An Olympic rower turned pro cyclist turned Ironman game-changer: in just a few short years, Australia’s Cameron Wurf has made a huge mark on the sport, but he’s just getting started.
“ROMAIN, DO YOU NEED THIRD TO GET TO KONA?” CAM WURF ASKED ROMAIN GUILLAUME AT IRONMAN NICE LAST JUNE.“NO, EVEN IF I AM FOURTH I WILL BE GOOD.” “OK, THEN I’M GOING TO GO AHEAD.”
IT’S A CONVERSATION most people would hardly
expect might happen in the closing stages of an Ironman.
“Romain, do you need third to get to Kona?” Cam Wurf asked Romain Guillaume at Ironman Nice last June.
“No, even if I am fourth I will be good.”
“OK, then I’m going to go ahead.”
As has come to be his modus operandi in virtually every triathlon he competes in, Wurf had led off the bike in Nice. He’d hung tough through as much as the marathon as he could, but was finally bumped out of the top three by Guillaume, a hometown hero in Nice – not only is he French, but he spent a number of years living and training in the city.
But Wurf started to feel better and picked up his pace. He caught up to Guillaume, but wanted to make sure he didn’t jeopardize his chances to qualify for the Ironman World Championship. After his third-place finish, Guillaume and his parents found Wurf and thanked him for his sportsmanship.
Wurf went right from that podium finish in Nice to a training camp with Team Sky, the cycling team that has come to dominate the world of cycling over the last decade. While Wurf, a fomer pro cyclist with the Liquigas team, never rode for Sky, his coach, Tim Gerretson is coaches the Sky team.
On the Wednesday after his third-place finish, Wurf did a six-hour bike ride through the Alps with the members of the Sky team preparing for the upcoming Tour de France. From there he journeyed to Bavaria in the south of Germany to compete at Challenge Roth. He pushed Sebastian Kienle to the limit there, dropping the German uber-biker 150 km into the bike and would eventually finish fifth in the competitive Roth field.
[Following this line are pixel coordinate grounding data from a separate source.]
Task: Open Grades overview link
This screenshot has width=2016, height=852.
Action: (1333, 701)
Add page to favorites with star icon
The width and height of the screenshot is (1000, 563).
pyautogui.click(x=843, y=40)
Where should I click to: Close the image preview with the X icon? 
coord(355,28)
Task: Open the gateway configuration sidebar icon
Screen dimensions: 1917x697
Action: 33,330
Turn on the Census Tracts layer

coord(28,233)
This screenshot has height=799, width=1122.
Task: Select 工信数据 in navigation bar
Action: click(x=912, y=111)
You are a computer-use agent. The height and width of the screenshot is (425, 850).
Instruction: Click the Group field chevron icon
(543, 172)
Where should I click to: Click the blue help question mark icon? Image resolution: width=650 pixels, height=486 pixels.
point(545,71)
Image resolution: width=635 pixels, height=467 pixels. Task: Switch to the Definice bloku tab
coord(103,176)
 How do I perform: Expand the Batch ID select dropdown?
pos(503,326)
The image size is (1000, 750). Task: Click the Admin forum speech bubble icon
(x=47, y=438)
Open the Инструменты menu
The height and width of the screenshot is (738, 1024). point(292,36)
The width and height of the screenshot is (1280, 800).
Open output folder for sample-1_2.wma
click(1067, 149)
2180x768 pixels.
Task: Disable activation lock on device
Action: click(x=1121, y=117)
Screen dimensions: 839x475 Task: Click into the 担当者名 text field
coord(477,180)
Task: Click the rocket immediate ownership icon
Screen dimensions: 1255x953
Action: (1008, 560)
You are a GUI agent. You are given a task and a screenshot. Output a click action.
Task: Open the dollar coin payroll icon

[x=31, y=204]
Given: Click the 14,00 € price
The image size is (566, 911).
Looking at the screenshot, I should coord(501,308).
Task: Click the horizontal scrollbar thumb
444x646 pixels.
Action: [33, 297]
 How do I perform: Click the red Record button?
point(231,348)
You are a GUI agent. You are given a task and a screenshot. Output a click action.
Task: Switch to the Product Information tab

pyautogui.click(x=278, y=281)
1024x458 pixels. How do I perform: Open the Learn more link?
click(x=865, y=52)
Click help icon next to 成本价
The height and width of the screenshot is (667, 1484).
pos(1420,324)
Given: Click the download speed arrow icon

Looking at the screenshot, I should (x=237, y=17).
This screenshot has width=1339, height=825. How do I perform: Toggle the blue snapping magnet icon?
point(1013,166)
It was just one of a summer filled with crazy training weeks for Wurf, who raced at Ironman South Africa, Challenge Venice, Challenge Salou, the Nice/Roth double and followed that up with another top finish at Ironman Zurich at the end of July. August was spent training, allowing Wurf to enter Challenge Almere without a ton of competition in his legs. Once again he led off the bike, then finished the first half-marathon in 1:21 before “shutting things down” to save both physical and emotional energy for Kona, and eventually finishing second.
That is why, heading into last year’s Ironman World Championship, I felt that Cameron Wurf, a former rowing world champion and Olympic rower for Australia, the former pro cyclist who turned to triathon just three years ago, would be a game changer in Kona. That run performance in Almere signalled that the contenders in Kona weren’t going to be able to let the Aussie get too far ahead off the bike – he was sending a message that he wasn’t likely to run a 3:08 marathon, like he had done last year after setting a new bike course record on the Big Island. This year a three-hour effort, or even less, was a very real possibility.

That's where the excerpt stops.